Parties are directed to appear before the Appellate Authority, Dharwad on July 28, 1986 to receive further instructions in the matter.

Let a copy of this order be transmitted to the Appellate Authority by the end of June, 1986.

W.P.No. 33309 of 1982

This petition has been preferred by the claimant before the Land Tribunal. It is directed against the order dated January 15, 1982 passed by the 14th Land Tribunal, Udupi in its proceeding No. LRY 100/185/3905/81-82. The petition does not suffer from any laches. Nor can it be said that it is not maintainable. We have perused the order of the Tribunal in the light of the contentions raised. We are satisfied that the matter is required to be adjudicated by the Appellate Authority. Therefore, this proceeding is transferred to the Appellate Authority, Mangalore, for disposal according to law.

The parties are directed to appear before the Appellate Authority, Mangalore on July 28, 1986 to receive further instructions in the matter.

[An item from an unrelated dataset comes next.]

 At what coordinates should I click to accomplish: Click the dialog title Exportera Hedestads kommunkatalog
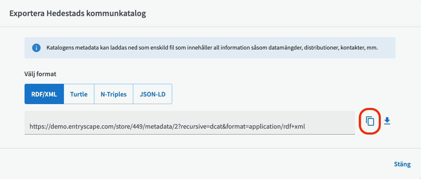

Let a copy of this order be transmitted to the Appellate Authority by the end of June, 1986.

W.P. No. 7090 of 1982

The challenge in this petition is to the order dated October 25, 1981 of the 4th Land Tribunal, Udupi in its proceeding No. LRY 59-505 TRI 10131-80-81. It has been preferred by the opponents 4 and 5 before the Tribunal. The petition neither suffers from laches nor is it liable to be dismissed as not maintainable for any other reason.

We have perused the order of the Tribunal in the light of the contentions raised. We are satisfied that the matter is required to be adjudicated by the Appellate Authority. The petition, therefore, stands transferred to the Appellate Authority, Mangalore, for disposal according to law.

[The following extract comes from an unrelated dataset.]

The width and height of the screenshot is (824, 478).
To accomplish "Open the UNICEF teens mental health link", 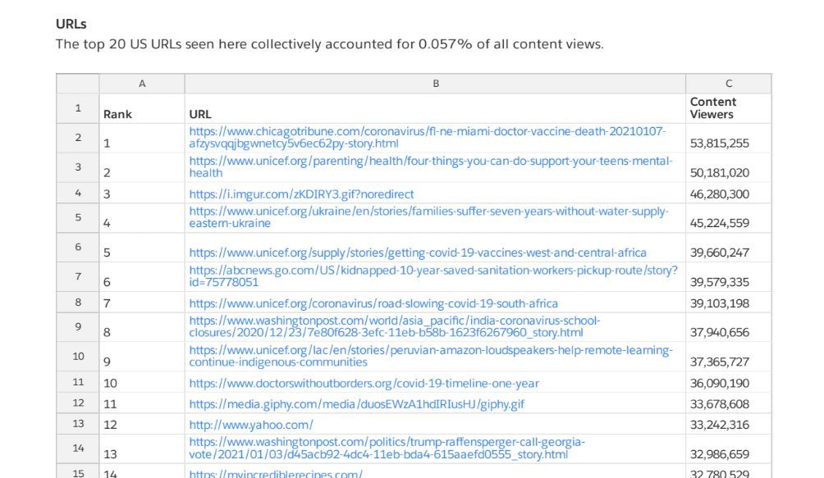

The parties are directed to appear before the Appellate Authority on July, 28, 1986 to receive further instructions in the matter.

Let a copy of this order be transmitted to the Appellate Authority, before the end of June, 1986.

W.P. No. 17987/84

A combined order dated August 21, 1981 of the Land Tribunal, Pandavapura, passed in its consolidated proceeding bearing No. LRF. 957/74-75 and other cases is under challenge in this petition. The petition has been preferred by some of the claimants before the Tribunal who are aggrieved by that order. No objections for the maintainability of the petition either on the ground of laches or for other reasons raised by the opposite party. Rule has been issued on November 19, 1984. We have perused the order of the Tribunal in the light of the contentions raised. We are satisfied that the matter is required to be adjudicated by the Appellate Authority.

The petition, accordingly, stands transferred to the Appellate Authority, Mandya, for fresh disposal according to law.

Parties are directed to appear before the Appellate Authority on July 28, 1986 to receive further instructions in the matter.

Let a copy of this order be transmitted to the Appellate Authority, Mandya, by the end of June, 1986.

W.P.No.500/86

This petition in which Rule has been issued on January 9, 1986 is directed against the order dated October 29, 1985 in Case No. K.LR-SR-81 of the Land Tribunal, Bijapur. This petition does not suffer from any laches nor is there any objection as to the maintainability of the same. We have perused the order of the Tribunal in the light of the contentions raised. We are satisfied that the matter is required to be adjudicated by the Appellate Tribunal. Accordingly, it stands transferred to the Appellate Authority, Bijapur District, for a fresh disposal according to law.

The parties are directed to appear before the Appellate Authority on July 28, 1986.

Let a copy of this order be transmitted to the Appellate Authority by the end of June 1986.